Polizeibeauftragter kann nicht gegen Polizei klagen

Man sieht den Oberkörper eines Polizisten, an dessen Uniform eine Bodycam angebracht ist.
Polizist mit Bodycam © VGV / Adobe Stock

Der Berliner Polizeibeauftragte wollte Einsicht in Bodycam-Aufnahmen und in polizeiliche Akten. Die Polizei verweigerte das. Das VG Berlin hat seine Klagen nun als unzulässig abgewiesen – er habe kein Klagerecht.

Dem Polizeibeauftragten des Landes Berlin fehlt die Klagebefugnis, um die Herausgabe polizeilicher Unterlagen gerichtlich durchzusetzen. Das hat das VG Berlin entschieden (Urteil vom 16.06.2026 – VG 1 K 377/24 und VG 1 K 68/25). Als Behörde habe er grundsätzlich keine einklagbaren Rechte gegenüber anderen Landesbehörden – auch nicht auf Grundlage des Bürger- und Polizeibeauftragtengesetzes.

Hintergrund sind Beschwerden über die Anwendung unmittelbaren Zwangs durch Polizeidienstkräfte im Jahr 2024. Der Polizeibeauftragte bat die Berliner Polizei zur Aufklärung um Akteneinsicht – auch in vorhandene Bodycam-Aufnahmen der Einsätze. Die Polizei lehnte ab: Gegen die Betroffenen seien Strafverfahren eingeleitet worden, unter anderem wegen Widerstands gegen Vollstreckungsbeamte. Über die Einsichtnahme habe deshalb allein die Staatsanwaltschaft zu entscheiden.

Der Polizeibeauftragte klagte dagegen. Er könne seine gesetzliche Aufgabe nur dann effektiv wahrnehmen, wenn die ihm verliehenen Befugnisse im Streitfall auch gerichtlich durchsetzbar seien.

Kein Klagerecht aus dem Polizeibeauftragtengesetz

Die 1. Kammer des VG wies die Klagen als unzulässig ab. Behörden hätten grundsätzlich keine einklagbaren Rechte. Auch das Bürger- und Polizeibeauftragtengesetz ändere daran nichts: Der Berliner Gesetzgeber habe darin weder ausdrücklich noch nach den Umständen ein Klagerecht des Polizeibeauftragten gegen andere Landesbehörden vorgesehen.

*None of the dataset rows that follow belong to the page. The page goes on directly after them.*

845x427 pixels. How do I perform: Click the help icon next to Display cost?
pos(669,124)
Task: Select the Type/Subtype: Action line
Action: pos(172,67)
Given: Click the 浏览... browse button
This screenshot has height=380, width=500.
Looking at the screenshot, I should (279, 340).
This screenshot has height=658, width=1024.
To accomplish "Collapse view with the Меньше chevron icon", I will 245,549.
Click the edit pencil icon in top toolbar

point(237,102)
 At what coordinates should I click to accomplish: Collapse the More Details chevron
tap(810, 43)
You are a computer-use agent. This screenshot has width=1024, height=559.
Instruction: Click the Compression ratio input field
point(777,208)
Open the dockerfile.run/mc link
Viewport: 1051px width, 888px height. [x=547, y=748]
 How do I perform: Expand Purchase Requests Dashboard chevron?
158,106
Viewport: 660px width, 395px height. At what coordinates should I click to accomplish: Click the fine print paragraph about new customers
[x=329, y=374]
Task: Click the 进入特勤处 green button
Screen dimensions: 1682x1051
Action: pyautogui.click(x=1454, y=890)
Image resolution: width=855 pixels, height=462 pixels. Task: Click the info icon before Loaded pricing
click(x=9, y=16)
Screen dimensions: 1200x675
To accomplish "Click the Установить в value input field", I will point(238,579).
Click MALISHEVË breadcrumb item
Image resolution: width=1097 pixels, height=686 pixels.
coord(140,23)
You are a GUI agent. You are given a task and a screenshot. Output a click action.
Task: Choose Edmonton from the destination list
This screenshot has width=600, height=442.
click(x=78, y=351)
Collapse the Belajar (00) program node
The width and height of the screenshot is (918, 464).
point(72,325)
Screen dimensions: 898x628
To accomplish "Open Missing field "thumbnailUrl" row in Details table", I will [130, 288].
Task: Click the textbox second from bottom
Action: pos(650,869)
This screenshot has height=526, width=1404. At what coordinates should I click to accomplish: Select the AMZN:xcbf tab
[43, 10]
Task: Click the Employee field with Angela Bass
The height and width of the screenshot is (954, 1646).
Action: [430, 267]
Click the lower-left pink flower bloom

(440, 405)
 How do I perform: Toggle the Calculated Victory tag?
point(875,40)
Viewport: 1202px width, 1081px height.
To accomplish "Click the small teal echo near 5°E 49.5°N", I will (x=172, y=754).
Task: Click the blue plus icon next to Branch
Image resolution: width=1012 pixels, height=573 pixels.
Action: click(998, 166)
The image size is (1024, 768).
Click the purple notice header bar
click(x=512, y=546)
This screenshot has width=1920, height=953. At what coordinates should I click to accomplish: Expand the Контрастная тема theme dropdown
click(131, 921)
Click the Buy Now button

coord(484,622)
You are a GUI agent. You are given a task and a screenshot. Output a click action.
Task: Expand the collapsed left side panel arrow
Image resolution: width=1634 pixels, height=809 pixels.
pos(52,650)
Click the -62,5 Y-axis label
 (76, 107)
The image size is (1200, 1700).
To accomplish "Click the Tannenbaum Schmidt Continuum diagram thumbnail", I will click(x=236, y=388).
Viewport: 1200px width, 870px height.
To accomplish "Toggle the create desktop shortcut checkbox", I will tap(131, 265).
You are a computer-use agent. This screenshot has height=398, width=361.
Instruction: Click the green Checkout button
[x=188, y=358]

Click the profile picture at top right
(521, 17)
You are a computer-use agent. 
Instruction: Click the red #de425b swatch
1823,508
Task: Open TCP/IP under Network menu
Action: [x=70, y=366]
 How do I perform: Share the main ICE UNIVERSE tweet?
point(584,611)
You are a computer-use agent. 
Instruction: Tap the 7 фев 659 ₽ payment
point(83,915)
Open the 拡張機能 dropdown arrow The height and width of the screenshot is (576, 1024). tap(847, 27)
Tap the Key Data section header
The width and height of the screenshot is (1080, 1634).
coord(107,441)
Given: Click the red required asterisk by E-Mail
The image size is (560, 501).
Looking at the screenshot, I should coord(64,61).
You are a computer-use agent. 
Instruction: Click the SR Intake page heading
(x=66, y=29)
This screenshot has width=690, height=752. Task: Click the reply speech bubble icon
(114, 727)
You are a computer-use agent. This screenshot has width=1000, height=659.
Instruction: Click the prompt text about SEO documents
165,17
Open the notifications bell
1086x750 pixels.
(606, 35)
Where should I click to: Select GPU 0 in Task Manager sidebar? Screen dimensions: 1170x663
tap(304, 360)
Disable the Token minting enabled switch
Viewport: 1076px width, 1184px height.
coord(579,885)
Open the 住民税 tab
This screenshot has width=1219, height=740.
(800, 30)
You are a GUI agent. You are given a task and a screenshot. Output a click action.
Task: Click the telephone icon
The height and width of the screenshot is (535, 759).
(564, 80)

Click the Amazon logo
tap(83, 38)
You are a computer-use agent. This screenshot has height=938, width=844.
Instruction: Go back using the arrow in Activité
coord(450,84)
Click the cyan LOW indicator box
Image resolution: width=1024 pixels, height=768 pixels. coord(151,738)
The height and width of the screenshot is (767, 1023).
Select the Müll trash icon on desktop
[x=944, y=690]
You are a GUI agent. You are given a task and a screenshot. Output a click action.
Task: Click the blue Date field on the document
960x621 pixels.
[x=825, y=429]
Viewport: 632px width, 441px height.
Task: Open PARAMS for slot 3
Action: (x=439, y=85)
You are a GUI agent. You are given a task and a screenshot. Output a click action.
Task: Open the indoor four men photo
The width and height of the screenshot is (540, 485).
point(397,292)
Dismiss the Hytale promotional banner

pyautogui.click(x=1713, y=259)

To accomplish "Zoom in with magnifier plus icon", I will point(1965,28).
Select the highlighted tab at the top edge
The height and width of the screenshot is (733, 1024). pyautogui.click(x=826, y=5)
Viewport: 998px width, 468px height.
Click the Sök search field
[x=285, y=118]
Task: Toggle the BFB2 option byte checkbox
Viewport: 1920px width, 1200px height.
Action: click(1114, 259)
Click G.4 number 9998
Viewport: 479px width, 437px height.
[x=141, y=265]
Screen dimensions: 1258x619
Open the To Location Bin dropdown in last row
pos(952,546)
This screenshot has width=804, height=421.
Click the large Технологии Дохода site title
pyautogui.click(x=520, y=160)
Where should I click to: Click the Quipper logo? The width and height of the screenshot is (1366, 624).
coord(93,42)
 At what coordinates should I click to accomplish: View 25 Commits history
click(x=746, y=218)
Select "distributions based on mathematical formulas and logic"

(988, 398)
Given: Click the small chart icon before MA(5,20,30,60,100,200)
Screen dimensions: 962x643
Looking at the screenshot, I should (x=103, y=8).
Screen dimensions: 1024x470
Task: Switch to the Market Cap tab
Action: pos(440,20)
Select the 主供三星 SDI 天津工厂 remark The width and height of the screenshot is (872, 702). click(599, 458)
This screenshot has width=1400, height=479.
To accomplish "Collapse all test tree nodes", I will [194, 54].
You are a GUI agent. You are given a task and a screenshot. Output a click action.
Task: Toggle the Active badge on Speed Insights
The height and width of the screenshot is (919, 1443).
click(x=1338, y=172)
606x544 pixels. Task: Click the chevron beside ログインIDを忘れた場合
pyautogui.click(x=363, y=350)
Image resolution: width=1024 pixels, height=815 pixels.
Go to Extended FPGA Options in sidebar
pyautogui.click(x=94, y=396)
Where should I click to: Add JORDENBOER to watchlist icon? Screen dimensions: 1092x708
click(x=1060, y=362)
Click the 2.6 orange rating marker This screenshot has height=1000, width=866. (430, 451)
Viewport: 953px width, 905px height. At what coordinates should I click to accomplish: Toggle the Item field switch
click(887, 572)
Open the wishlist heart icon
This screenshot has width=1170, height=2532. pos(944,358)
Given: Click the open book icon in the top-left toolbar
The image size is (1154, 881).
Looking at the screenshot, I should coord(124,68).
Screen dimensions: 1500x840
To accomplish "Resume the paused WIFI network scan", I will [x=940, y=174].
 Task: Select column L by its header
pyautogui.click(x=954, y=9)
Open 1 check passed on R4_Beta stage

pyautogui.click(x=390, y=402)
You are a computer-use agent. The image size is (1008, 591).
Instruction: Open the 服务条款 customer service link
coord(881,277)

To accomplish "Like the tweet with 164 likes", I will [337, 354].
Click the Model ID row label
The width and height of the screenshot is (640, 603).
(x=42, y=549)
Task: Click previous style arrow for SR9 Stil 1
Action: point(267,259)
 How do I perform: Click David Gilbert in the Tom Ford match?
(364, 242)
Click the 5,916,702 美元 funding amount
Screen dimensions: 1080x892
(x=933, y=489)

Vielmehr sei der Polizeibeauftragte als Hilfsorgan des Abgeordnetenhauses in die Ausübung parlamentarischer Kontrolle eingebunden. Allein aus dem Bedürfnis nach einer verbindlichen verwaltungsinternen Klärung folge noch kein Recht auf einen sogenannten Insichprozess – also ein Klageverfahren zwischen Behörden desselben Rechtsträgers.

Gegen die Urteile die Zulassung der Berufung beim OVG Berlin-Brandenburg beantragt werden.